No seu primeiro discurso como prefeito, Crivella agradeceu a Deus, sua família, seus aliados e até a Igreja Católica. “Aquele que se elege é apenas um representante de todos os que lutaram junto para que nosso projeto pudesse alcançar o coração dos nossos eleitores. É um momento de imensa emoção, sobre todo para mim que já vinha tentando ser prefeito do Rio em varias ocasiões. O momento em que saiu o resultado foi insquecível”, disse acompanhado da esposa e dezenas de militantes.

Crivella criticou, mais uma vez, a imprensa que, segundo ele, orquestrou uma campanha contra sua candidatura. Nos bastidores, na verdade, há também uma luta de poder entre a TV da Igreja Universal, a TV Record, e sua principal concorrente, a TV Globo. “Vencemos uma onda enorme de preconceitos, por parte de uma mídia facciosa que se opôs à nossa campanha”, diz Crivella.

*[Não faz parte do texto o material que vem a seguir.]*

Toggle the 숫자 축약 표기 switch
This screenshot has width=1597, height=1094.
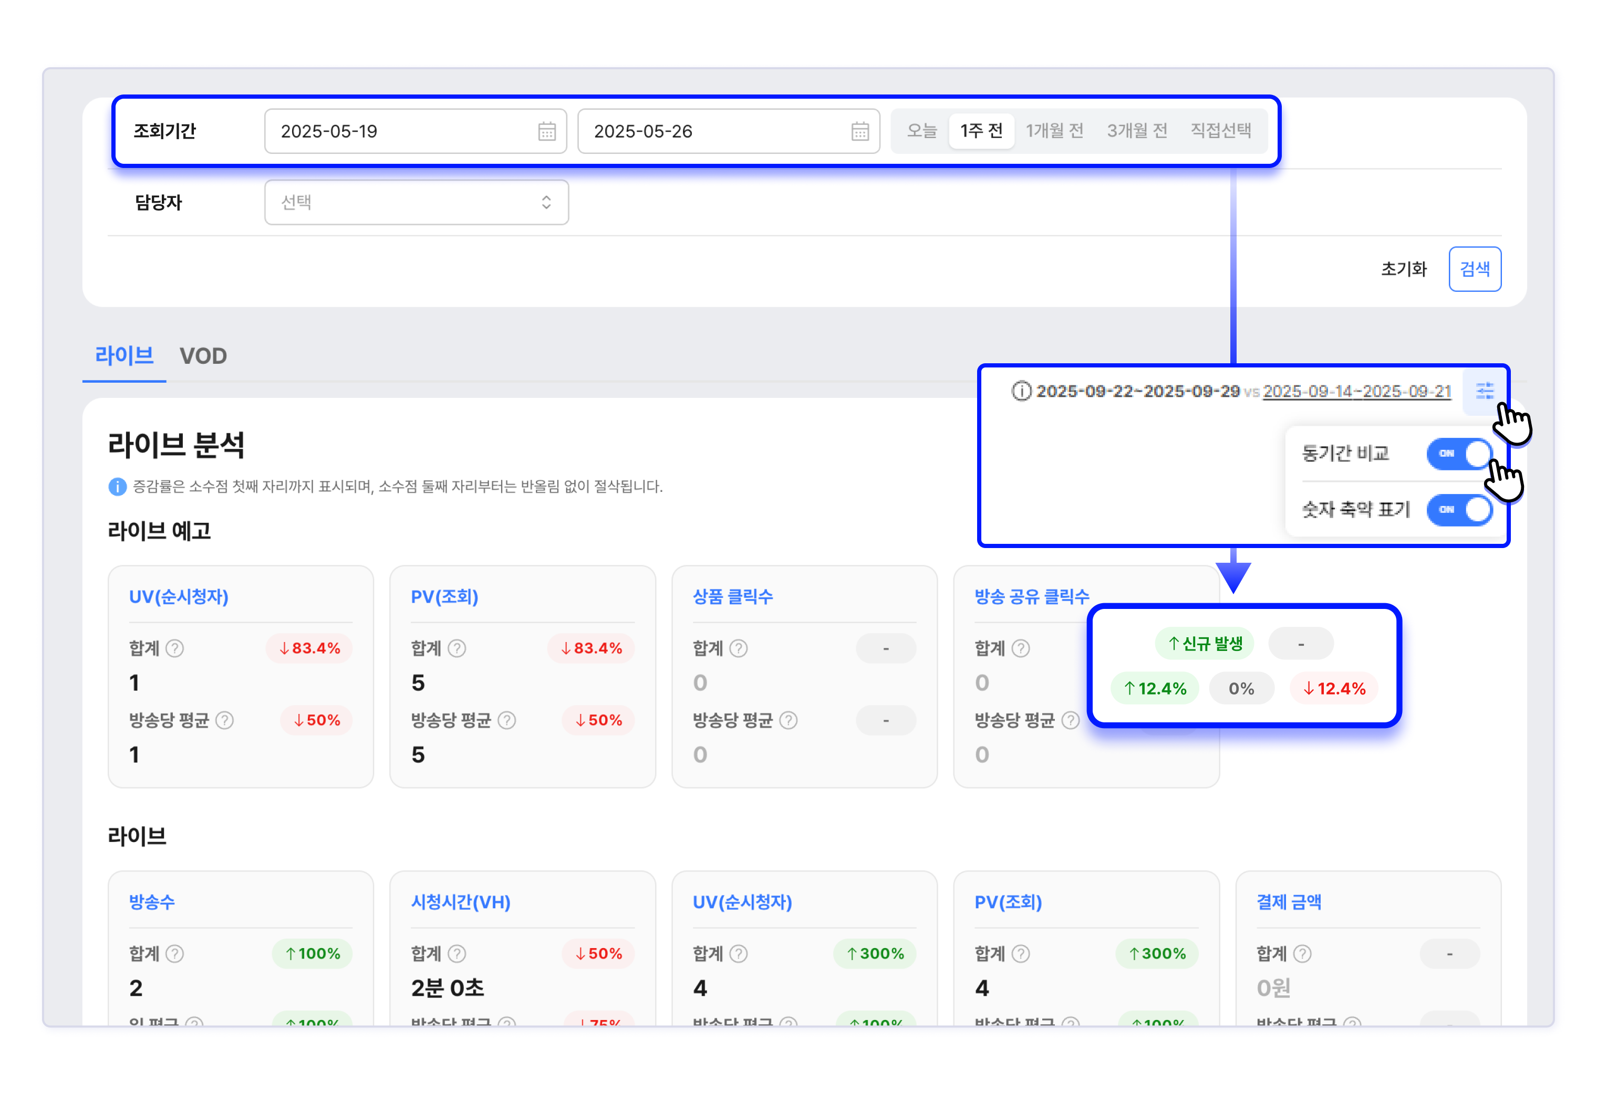point(1459,510)
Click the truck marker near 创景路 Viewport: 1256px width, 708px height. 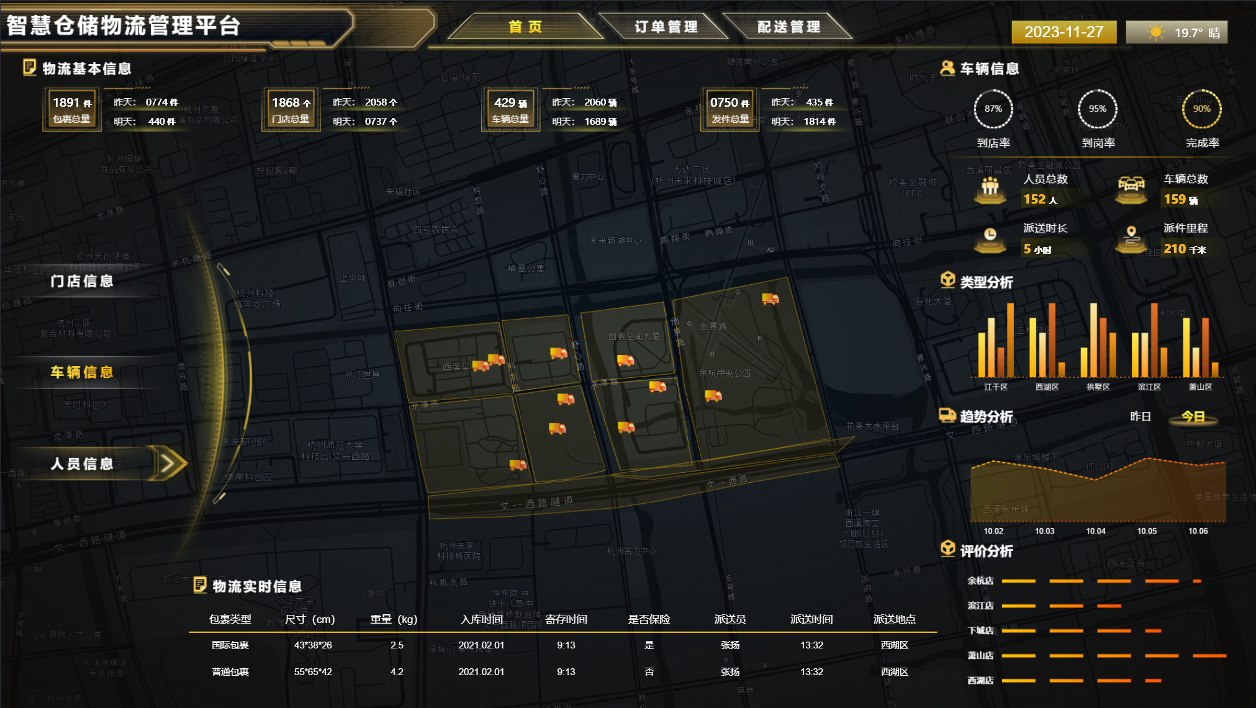(770, 299)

Uma vitória sem precedentes

Crivella na prefeitura da segunda cidade mais populosa do Brasil é uma conquista sem precedentes para os evangélicos. As igrejas evangélicas estão em expansão no Brasil: o número cresceu 61% entre 2000 e 2010. Seus pastores já concentram poder no Legislativo –são 80 parlamentares, 14% a mais do que na última legislatura–, mas têm, até agora, pouco peso em cargos executivos.

O novo prefeito, que se empenhou durante toda a campanha em suavizar seu papel em uma igreja que demoniza outras religiões e vê a homossexualidade como um pecado terrível, promete não misturar religião com política. No entanto, Crivella já declarou anos atrás que trocou o altar pela política por determinação de sua igreja e que algum dia o Brasil teria um presidente evangélico. “E, então, queridos irmãos”, disse a um grupo de pastores em 2011, “poderemos ser a igreja evangelizadora dos últimos dias e levar o evangelho a todas as nações da terra”.

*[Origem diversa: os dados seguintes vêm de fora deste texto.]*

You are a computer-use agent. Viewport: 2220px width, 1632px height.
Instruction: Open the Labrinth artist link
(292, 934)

Agora deverá demonstrar com sua gestão e suas indicações que seu gabinete ficará afastado do púlpito. Entre os nomes que têm se discutido para ocupar as secretárias de Crivella está o do cientista político e editor César Bejamin, para a pasta de Educação, Carlos Osório, candidato derrotado do PSDB, na secretaria de Transportes, e Índio da Costa na Casa Civil, embora ele prefira a secretária da Saúde.

Crivella deve enfrentar o enorme desafio do Rio pós-olímpico. A cidade, de mais de seis milhões de habitantes, enfrenta depois dos Jogos um brusco aumento do desemprego e sofre os reflexos da grave crise financeira vivida pelo país e, sobretudo, o Estado do Rio, em áreas fundamentais como segurança e saúde.

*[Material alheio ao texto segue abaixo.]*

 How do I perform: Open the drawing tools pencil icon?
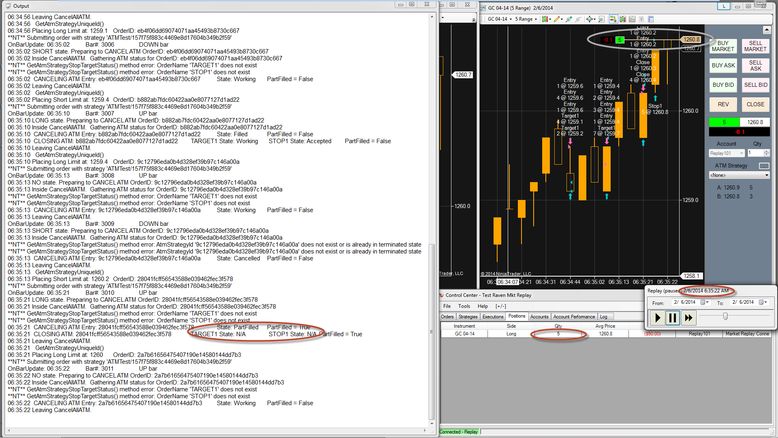557,19

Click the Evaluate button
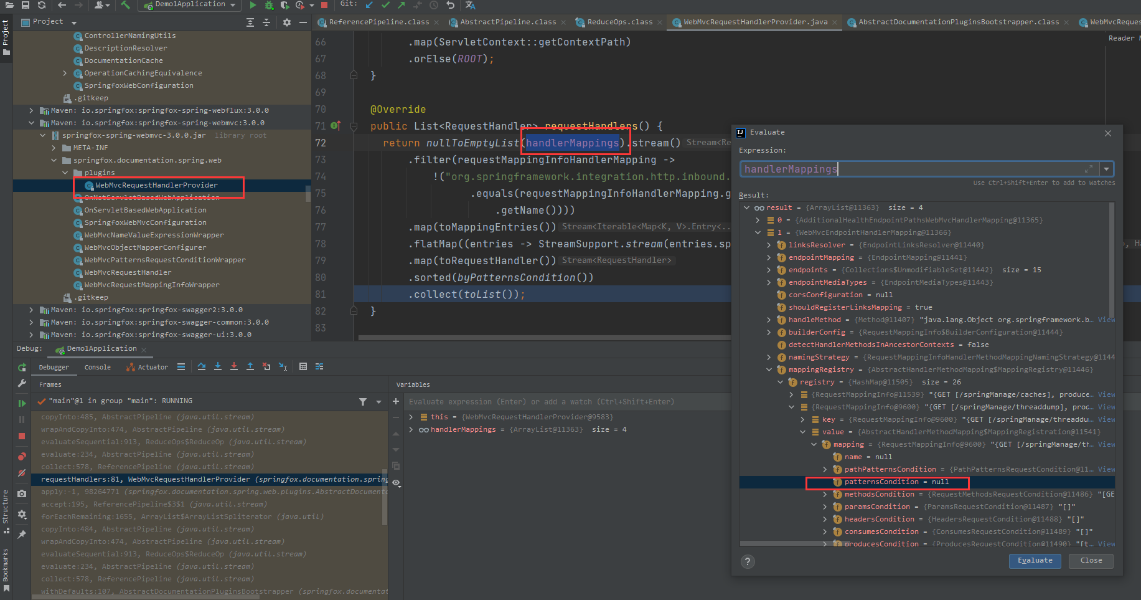[1035, 561]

Os cariocas precisam também de itens básicos como saneamento, ruas que não se tornem rios na época das chuvas, moradia social e ônibus com ar condicionado em verões que ultrapassam os 45 graus. O Rio precisa também projetar-se como destino de turismo internacional, não só de visitantes, mas de empresários e eventos esportivos, para rentabilizar as milionárias obras e as mais de 50.000 vagas de hotel com as que a cidade chegou à maior festa esportista do mundo.